I'm trying to get an understanding of using BatchBlock
as it seems to be what I'll need for a project I'm working on. However, I'm getting hung up on one part in particular, and that's how to ensure the batch has completed. Take the following code for example. It has a batch size of 5. Five values are posted to it
using System;
using System.Linq;
using System.Threading.Tasks.Dataflow;
namespace sandbox
{
class Program
{
public static void Main(string[] args)
{
BatchBlock<int> batchBlock = new BatchBlock<int>(5);
ActionBlock<int[]> actionBlock = new ActionBlock<int[]>(OutputAverage);
batchBlock.LinkTo(actionBlock, new DataflowLinkOptions() { PropagateCompletion = true });
batchBlock.Post(1);
batchBlock.Post(2);
batchBlock.Post(3);
batchBlock.Post(4);
batchBlock.Post(5);
batchBlock.Complete();
batchBlock.Completion.Wait();
}
private static void OutputAverage(int[] values) =>
Console.WriteLine("The average is: " values.Average());
}
}
If I run the above code, nothing is output to the console window. This is because the program execution is finishing before the batch has had time to process. If I add a super small Thread.Sleep(100);
at the end, then that is enough of a delay for it to complete the batch and output the expected text to the console.

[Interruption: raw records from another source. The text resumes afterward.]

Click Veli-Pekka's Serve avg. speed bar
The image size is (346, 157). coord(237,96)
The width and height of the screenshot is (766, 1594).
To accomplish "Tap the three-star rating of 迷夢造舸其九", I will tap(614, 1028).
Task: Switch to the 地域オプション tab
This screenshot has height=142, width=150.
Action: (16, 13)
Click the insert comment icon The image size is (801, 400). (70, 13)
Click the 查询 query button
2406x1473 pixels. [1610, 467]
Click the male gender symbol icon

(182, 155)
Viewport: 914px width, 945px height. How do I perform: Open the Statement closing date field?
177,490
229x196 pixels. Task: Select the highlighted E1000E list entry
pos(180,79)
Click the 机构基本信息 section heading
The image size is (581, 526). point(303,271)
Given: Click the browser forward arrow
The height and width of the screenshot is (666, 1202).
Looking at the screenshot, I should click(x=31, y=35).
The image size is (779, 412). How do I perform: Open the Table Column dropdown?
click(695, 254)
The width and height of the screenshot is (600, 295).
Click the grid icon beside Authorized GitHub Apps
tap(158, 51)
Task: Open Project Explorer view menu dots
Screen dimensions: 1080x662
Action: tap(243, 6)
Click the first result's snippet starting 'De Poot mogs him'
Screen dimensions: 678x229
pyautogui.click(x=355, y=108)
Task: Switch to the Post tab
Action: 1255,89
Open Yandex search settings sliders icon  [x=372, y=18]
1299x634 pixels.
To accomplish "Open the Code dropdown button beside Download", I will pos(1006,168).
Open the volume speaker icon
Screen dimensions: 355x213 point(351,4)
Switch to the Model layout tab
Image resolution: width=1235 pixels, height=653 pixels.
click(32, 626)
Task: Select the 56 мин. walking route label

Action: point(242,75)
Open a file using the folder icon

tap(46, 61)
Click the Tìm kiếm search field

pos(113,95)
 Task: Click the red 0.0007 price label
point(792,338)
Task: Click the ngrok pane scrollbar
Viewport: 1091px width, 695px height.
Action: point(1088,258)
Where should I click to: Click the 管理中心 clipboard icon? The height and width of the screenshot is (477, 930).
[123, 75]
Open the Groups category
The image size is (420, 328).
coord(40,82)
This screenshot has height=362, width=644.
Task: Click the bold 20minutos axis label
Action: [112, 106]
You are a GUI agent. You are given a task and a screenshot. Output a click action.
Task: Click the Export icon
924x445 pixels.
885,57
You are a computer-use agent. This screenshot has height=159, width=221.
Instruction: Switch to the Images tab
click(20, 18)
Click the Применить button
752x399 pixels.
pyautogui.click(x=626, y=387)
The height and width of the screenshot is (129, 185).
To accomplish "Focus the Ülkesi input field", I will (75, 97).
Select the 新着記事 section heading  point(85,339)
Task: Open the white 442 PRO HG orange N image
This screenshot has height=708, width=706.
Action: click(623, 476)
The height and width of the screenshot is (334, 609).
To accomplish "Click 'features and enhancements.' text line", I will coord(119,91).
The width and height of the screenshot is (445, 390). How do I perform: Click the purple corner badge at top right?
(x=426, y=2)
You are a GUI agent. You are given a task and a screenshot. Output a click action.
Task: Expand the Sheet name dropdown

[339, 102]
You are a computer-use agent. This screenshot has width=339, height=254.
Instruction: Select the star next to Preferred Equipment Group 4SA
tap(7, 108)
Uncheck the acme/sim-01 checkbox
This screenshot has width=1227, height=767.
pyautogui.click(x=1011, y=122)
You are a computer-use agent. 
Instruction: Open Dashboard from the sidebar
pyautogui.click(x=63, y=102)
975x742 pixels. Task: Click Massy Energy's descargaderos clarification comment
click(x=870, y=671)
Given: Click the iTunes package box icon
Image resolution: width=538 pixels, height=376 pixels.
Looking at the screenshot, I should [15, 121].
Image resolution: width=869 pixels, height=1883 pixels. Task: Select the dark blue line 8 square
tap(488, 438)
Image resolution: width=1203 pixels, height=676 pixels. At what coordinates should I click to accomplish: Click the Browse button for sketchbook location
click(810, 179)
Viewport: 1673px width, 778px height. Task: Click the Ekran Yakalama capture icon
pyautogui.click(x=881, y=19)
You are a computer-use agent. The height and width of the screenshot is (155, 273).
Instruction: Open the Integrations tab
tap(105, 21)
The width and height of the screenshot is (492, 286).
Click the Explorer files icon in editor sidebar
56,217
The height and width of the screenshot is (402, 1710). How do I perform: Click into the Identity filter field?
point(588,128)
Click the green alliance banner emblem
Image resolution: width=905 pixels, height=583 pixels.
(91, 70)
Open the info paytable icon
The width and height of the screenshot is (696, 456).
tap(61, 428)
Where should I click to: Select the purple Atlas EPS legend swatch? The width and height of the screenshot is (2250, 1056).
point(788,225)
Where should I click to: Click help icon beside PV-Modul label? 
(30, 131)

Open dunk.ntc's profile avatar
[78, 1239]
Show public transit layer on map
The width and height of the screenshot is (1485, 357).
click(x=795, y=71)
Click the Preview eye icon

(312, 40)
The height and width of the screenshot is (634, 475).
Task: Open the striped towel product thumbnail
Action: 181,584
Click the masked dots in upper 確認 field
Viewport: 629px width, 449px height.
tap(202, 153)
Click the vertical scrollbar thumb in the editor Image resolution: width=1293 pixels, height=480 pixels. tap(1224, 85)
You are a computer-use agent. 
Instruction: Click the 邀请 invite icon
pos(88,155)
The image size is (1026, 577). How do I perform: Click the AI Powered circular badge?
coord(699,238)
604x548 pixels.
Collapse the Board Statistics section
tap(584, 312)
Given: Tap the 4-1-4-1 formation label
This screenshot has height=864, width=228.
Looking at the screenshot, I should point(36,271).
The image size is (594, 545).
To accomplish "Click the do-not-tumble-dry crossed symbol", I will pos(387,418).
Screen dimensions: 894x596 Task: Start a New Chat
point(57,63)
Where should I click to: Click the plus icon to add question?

There are other solutions I've though of, including the classic Console.ReadLine()
but ultimately, I'm going to need this to be something that can be called and runs until completion with all batches properly processed without the need for someone to watch it and hit enter to close it out.
The actual project I'm wanting to use this is one that reads in a large (>4GB) binary encoded file and processes chunks at a time to parse records. The BatchBlock
part will be used to take batches of the records parsed and output them to JSON files in parallel with the parsing. Currently everything is working as expected except in my test files, which are small and only contain ~400 records, the program is exiting before the batch thread finishes.
So ultimately, my question is, what can I do to ensure that all batches have been processed to completion by the action before the program exits?
CodePudding user response:
You need to wait the last block in the pipeline, not the first. Just replace this:
batchBlock.Completion.Wait();
...with this:
actionBlock.Completion.Wait();